▶ **Extract provided**:
★ ★ ★ ★ ★ ★ ★

Paramedic couple stares virus in the face daily
Spending most days in an ambulance or at the office, and almost always on call, local paramedic couple Tayla Harvey and Daniel Lister have seen the best and worst of the Covid-19 pandemic.
“There’s no denying the pandemic has been difficult and mentally straining on everyone. Managing an ambulance service during these times is extremely stressful,” Harvey said.
She and Lister have managed Red Alert EMS since its inception in 2017.
Lister said ensuring staff and patients were safe, healthy and protected during the pandemic was extremely taxing.
“From our side our most challenging times come with trying to make sure we keep our almost 30 staff members and all patients safe, whether it be trying to source the best PPE for staff or making sure we constantly have enough equipment and oxygen with the current shortages to make sure our patients receive top-class service during these times,” said Lister, who has been a paramedic for 13 years.
Transporting patients to hospitals and putting in long hours of dedication, Harvey said she and Lister had dealt with many Covid-positive patients in the past few months.
“We’re not really worried about getting Covid, but we are worried about passing it on to our families and to others,” said Harvey, who has been in the field for three years.
Almost always at work, whether in the office or on calls, Harvey said the couple had given up on trying to have a normal routine, instead dedicating their days to running the ambulance service.

★ ★ ★ ★ ★ ★ ★

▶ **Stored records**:

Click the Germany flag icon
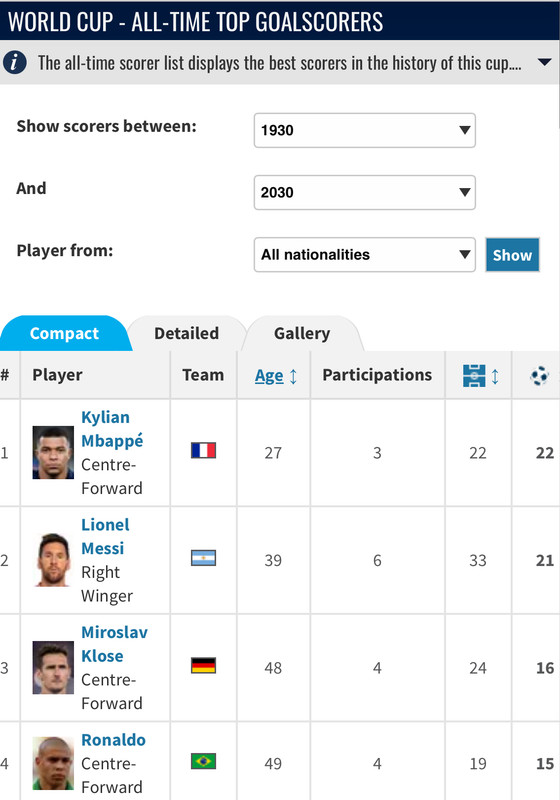560x800 pixels. [203, 665]
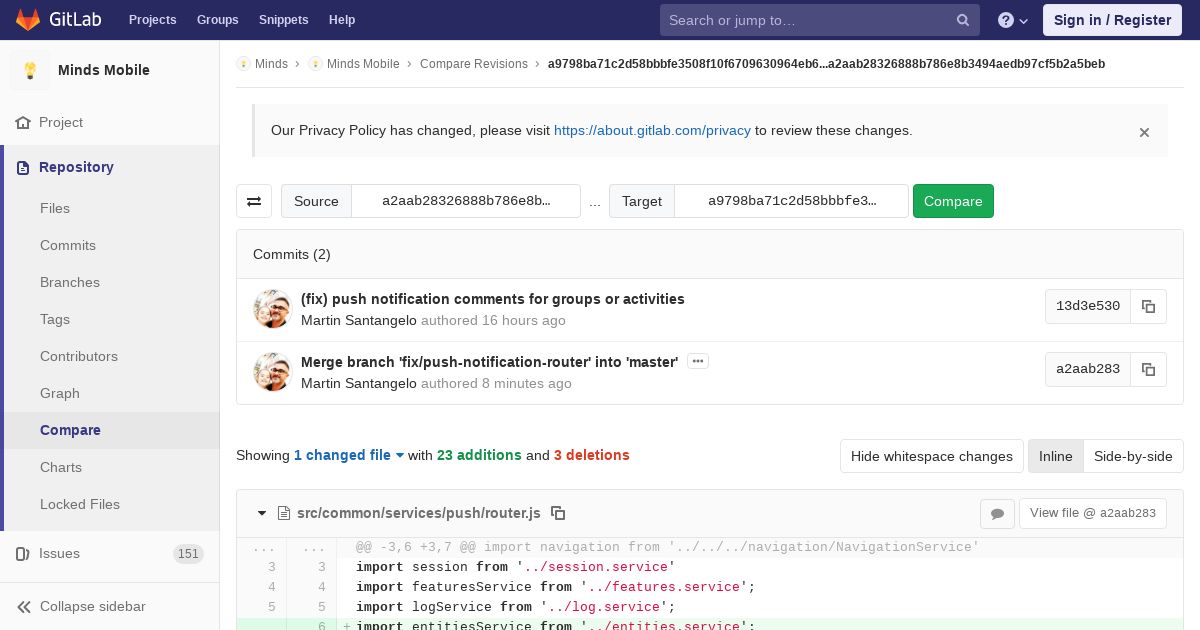Open the Help question mark menu
Viewport: 1200px width, 630px height.
pos(1013,20)

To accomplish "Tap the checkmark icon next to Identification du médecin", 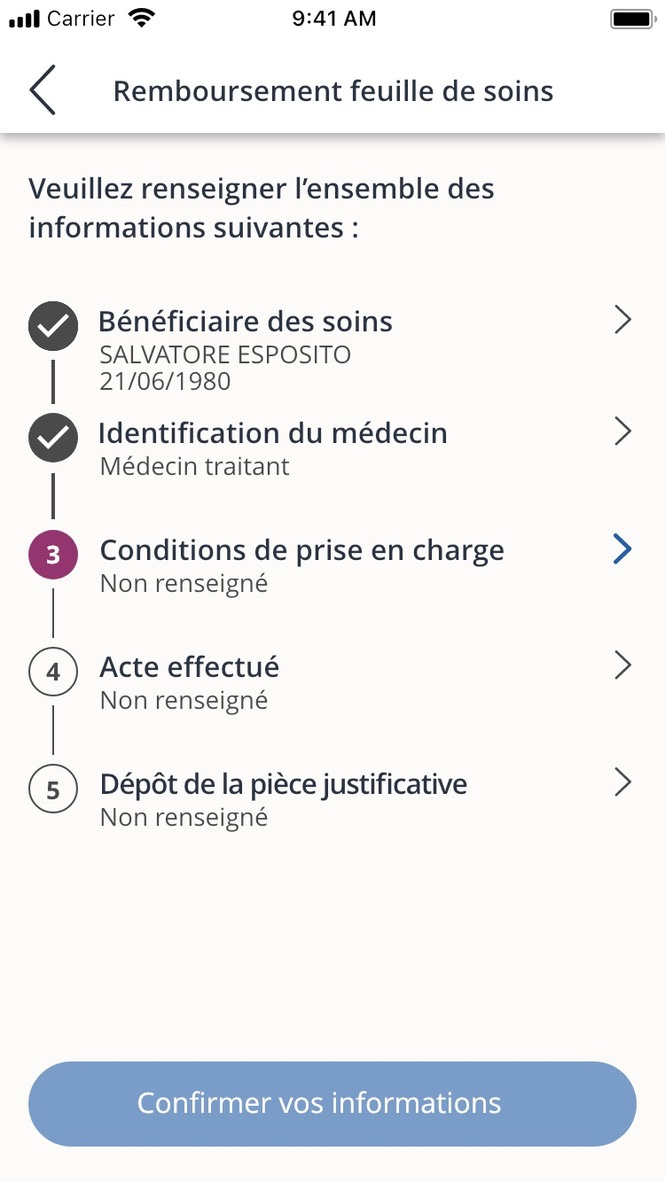I will 52,437.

★ ★ ★ ★ ★ ★ ★

▶ **What you are asked to do**: Write out the article about the paramedic couple word for word, from "Paramedic couple stares" up to and including "was extremely taxing.". The lines have nothing to do with the article about the paramedic couple.

▶ **Task output**:
Paramedic couple stares virus in the face daily
Spending most days in an ambulance or at the office, and almost always on call, local paramedic couple Tayla Harvey and Daniel Lister have seen the best and worst of the Covid-19 pandemic.
“There’s no denying the pandemic has been difficult and mentally straining on everyone. Managing an ambulance service during these times is extremely stressful,” Harvey said.
She and Lister have managed Red Alert EMS since its inception in 2017.
Lister said ensuring staff and patients were safe, healthy and protected during the pandemic was extremely taxing.